Purpose : To identify characteristics of patients with subretinal fluid (SRF) in macular edema (ME) secondary to branch retinal vein occlusion (BRVO) and to determine their clinical outcomes after anti-vascular endothelial growth factor (VEGF) treatment.

Methods : Fifty-seven eyes of BRVO patients with ME were divided into two groups according to the presence or absence of SRF at diagnosis. We compared the aqueous profiles, optical coherence tomography findings and other characteristics at baseline, and the clinical outcomes.

Results : The SRF group had significantly greater central subfield thickness (CST) values and poorer best-corrected visual acuity (BCVA) at baseline compared to the non-SRF group. The former group had significantly higher aqueous levels of interleukin-8, VEGF, and placental growth factor. CST reduction and BCVA improvement during treatment were significantly greater in the SRF group than in the non-SRF group. Consequently, CST values were significantly lower in the SRF group than in the non-SRF group at 12 months, when BCVA did not differ significantly between the two groups. The SRF group required more frequent anti-VEGF treatment over 12 months and exhibited a higher rate of macular atrophy.

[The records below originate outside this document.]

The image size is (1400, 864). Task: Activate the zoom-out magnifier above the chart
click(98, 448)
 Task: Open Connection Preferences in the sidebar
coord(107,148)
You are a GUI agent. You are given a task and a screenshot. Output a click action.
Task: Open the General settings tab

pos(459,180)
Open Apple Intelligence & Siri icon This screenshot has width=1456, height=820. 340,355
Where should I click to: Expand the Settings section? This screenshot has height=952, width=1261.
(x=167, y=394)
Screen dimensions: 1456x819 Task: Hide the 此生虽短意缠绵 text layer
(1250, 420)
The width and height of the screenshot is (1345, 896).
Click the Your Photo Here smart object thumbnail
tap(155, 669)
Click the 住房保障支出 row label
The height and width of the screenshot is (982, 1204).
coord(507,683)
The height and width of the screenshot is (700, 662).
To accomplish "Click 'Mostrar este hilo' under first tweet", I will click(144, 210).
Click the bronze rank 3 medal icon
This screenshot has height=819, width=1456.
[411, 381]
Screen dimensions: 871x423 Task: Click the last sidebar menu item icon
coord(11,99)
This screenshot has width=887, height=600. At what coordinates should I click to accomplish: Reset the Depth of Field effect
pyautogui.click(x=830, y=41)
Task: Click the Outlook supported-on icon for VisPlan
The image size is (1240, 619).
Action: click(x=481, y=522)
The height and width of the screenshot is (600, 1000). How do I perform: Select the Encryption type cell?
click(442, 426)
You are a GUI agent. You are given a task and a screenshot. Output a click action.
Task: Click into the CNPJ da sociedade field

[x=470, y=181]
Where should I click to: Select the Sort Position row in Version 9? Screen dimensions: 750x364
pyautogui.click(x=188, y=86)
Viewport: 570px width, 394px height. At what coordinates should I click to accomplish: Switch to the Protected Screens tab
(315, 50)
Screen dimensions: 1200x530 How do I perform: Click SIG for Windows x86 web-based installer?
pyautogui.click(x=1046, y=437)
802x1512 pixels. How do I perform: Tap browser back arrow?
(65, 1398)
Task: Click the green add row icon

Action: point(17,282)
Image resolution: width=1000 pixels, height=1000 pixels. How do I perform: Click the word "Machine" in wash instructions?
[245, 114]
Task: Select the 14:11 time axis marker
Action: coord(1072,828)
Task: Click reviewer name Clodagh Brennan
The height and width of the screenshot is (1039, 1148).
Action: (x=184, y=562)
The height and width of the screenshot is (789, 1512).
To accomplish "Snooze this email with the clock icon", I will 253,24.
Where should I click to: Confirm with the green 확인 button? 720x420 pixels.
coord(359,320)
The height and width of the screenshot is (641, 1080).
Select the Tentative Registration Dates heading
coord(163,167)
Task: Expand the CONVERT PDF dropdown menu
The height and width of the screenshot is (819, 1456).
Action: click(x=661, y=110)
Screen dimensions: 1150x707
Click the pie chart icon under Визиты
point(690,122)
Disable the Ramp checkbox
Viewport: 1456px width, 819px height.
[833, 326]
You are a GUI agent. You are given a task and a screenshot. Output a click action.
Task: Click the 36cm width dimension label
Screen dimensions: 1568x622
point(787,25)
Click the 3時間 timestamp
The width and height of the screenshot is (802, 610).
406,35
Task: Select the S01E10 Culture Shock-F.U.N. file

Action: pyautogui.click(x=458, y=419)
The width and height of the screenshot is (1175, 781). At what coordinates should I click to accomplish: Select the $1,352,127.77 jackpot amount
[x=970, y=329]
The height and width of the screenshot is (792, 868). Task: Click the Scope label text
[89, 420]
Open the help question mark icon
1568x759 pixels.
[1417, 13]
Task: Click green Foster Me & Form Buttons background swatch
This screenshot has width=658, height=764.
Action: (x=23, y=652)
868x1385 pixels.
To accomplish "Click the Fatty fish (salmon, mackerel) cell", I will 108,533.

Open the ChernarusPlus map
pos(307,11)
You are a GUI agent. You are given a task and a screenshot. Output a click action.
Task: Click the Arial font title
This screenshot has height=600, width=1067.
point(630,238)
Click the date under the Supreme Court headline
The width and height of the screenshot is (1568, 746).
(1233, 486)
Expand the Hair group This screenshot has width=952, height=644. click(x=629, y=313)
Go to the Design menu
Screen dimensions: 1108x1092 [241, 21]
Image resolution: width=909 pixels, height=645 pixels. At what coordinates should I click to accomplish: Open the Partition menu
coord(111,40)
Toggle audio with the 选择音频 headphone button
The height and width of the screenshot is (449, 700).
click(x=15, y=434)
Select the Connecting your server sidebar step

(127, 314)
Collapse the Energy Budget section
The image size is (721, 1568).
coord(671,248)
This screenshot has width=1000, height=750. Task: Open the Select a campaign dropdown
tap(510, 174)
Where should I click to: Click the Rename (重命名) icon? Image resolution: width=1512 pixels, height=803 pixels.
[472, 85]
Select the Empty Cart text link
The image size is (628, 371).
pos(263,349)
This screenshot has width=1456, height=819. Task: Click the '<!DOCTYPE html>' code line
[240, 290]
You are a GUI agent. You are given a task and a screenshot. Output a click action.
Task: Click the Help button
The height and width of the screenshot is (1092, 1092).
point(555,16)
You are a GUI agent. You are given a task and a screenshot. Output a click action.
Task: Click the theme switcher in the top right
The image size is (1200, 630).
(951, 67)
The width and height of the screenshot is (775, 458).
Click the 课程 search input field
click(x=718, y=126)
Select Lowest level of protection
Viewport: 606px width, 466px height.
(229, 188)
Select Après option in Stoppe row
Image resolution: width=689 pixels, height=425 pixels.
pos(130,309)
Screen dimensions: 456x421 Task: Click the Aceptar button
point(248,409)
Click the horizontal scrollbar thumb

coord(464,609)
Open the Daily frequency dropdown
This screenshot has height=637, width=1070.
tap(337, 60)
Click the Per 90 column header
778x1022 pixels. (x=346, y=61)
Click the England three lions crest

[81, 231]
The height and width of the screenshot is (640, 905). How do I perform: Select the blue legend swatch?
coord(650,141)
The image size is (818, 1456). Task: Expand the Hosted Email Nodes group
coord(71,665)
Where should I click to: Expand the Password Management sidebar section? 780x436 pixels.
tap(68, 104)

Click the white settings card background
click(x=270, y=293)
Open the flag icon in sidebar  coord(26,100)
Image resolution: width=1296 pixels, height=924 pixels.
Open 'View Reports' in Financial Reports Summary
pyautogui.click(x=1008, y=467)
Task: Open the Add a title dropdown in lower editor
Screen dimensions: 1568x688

Conclusions : Based on the aqueous profiles and the number of treatments required, the presence of SRF in BRVO patients appears to be associated with higher disease activity. BRVO patients presenting with SRF had lower BCVA values at baseline, but their post-treatment visual outcomes did not differ significantly from those of patients without SRF.

This abstract was presented at the 2024 ARVO Annual Meeting, held in Seattle, WA, May 5-9, 2024.